2.3. Single-Cell RNA-Seq in Coexpression Analysis

Single-cell RNA-Seq (scRNA-Seq) is a recently emerging RNA-Seq-based technology which studies the transcriptome of single cells [81]. The pre-processing pipeline of scRNA-Seq data is similar to that of bulk RNA-Seq data. However there are certain additional steps that need to be performed, to account for the high heterogeneity of single-cell data [82]. A common phenomenon in scRNA-Seq data, is the appearance of a large amount of zero counts of genes that are truly expressed in other cells of the same type, known as dropout events [83]. In order to fill in the missing values, imputation methods, such as scImpute [84], SAVER [85] and MAGIC [86], have been developed. The produced expression matrix includes the expression values of genes per sample which in this case refers to a single cell.

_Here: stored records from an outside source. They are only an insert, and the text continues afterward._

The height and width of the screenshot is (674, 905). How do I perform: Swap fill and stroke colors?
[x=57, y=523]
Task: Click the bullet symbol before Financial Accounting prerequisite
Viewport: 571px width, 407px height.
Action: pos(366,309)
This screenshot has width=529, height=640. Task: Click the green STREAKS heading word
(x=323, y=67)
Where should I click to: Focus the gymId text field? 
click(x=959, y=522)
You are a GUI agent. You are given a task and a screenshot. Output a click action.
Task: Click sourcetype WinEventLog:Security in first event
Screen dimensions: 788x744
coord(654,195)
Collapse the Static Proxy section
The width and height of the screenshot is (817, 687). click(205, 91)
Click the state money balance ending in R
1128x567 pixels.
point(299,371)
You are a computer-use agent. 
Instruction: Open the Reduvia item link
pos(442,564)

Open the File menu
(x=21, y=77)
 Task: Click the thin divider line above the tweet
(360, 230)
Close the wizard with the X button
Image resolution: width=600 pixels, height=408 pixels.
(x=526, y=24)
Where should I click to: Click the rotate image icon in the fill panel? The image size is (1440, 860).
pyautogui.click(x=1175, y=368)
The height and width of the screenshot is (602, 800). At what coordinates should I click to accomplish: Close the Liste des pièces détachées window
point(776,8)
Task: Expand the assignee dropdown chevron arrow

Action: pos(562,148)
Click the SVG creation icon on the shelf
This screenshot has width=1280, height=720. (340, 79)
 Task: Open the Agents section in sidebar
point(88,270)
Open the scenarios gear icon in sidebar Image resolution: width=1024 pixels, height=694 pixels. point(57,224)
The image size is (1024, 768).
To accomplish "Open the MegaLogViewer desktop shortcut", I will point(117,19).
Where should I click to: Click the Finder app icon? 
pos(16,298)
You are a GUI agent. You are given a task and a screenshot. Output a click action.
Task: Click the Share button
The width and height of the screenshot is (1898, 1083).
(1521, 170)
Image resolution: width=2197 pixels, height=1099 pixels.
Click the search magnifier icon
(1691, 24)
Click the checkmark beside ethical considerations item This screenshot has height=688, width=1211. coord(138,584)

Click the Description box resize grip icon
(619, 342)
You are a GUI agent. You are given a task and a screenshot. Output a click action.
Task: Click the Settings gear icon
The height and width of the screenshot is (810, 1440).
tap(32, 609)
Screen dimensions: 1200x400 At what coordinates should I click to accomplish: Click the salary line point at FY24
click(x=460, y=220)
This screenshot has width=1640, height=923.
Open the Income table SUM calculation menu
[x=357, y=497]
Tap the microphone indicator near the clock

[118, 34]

2.4. Microarrays vs. RNA-Seq in Coexpression Analysis

The end result of both microarray and RNA-Seq data pre-processing is a file containing gene expression values per sample. Affymetrix-based chips use an outdated default CDF, so several probe sets either do not correspond to any known gene or correspond to more than one genes, and some genes are recognised by no probe set or by more than one probe sets. Thus, a custom CDF that better reflects current genomic and transcriptomic knowledge is recommended. One such example is the frequently updated BrainArray CDF [87] which ensures that each probe set corresponds to a single gene and vice versa.
RNA-Seq is a rapidly evolving technology with a larger, ever-increasing amount of publicly available data. As opposed to microarrays, RNA-Seq can accurately measure all known genes of an organism and has higher sensitivity. However, the expression estimations of RNA-Seq and microarrays are comparable, especially in genes with average expression [88]. Thus, the resulting gene coexpression landscapes which derive from RNA-Seq and microarrays are close [89] and biological pathway enrichments are similar [90]. The drawbacks of RNA-Seq include the significantly longer execution time of data pre-processing and higher computational resource requirements, as well as the use of pipelines of not yet fully optimised algorithms. On the contrary, all steps in microarray pre-processing are performed by a single, quick, light and optimised algorithm (Figure 1).
Irrespective of the transcriptomic technology, pre-processing of existing raw transcriptomic data from public repositories is imperative, as it ensures data uniformity which is essential for subsequent coexpression analysis. Reanalysis of the original primary data with modern normalisation algorithms and genomic annotations, can highly improve the estimation of gene expressions and thus, the coexpression landscape. This is crucial, especially in the case of microarray data analysis, as it was reported that up to 50% of the genes that were identified as differentially expressed in Affymetrix-based studies where default CDF was used, might be artifacts [87].

2.5. Batch Correction

There are many conditions which may vary during the course of an experiment (such as reagents, equipment, personnel, etc.) and may introduce batch effects, which is a common source of variation in both microarray and RNA-Seq data [91]. In the case of condition dependent (tissue-specific) coexpression analysis where data from multiple studies are combined, another layer of batch effects is introduced: experiments from different laboratories. Thus, batch effect identification and subsequent correction is an important step after expression data pre-processing. Usually, the studies that each sample belongs to, are used to define the batches, although the date and time of each experiment may be used as batch surrogates. Existence of batch effects is confirmed through visual inspection via principal component analysis (PCA) [92] and hierarchical clustering [93]. Batch effects are present if samples from the same study which derive from different biological conditions are clustered together, whereas the clusters should have been made up of the samples of the same conditions, regardless of study source. Batch-corrected microarray-based coexpression analysis using ComBat [94], produces combined correlations which are more consistent with each single study’s correlations [89], while a larger number of high quality GCNs are produced when ComBat batch correction is applied to normalised RNA-Seq data [80]. While ComBat requires manual denoting of the sources of the batch effects, SVA [95] can automatically estimate them, and subsequently applies ComBat correction. SVA is useful in cases where there are indications of technical variations (e.g., observed by PCA) but their source is not evident. scRNA-Seq samples are much more prone to technical variations, due to the low amount of genetic material isolated from each cell [82]. In this case, batch effect correction is perfomed by scRNA-Seq specific methods, such as f-scLVM [96], MNN [97] and kBET [98].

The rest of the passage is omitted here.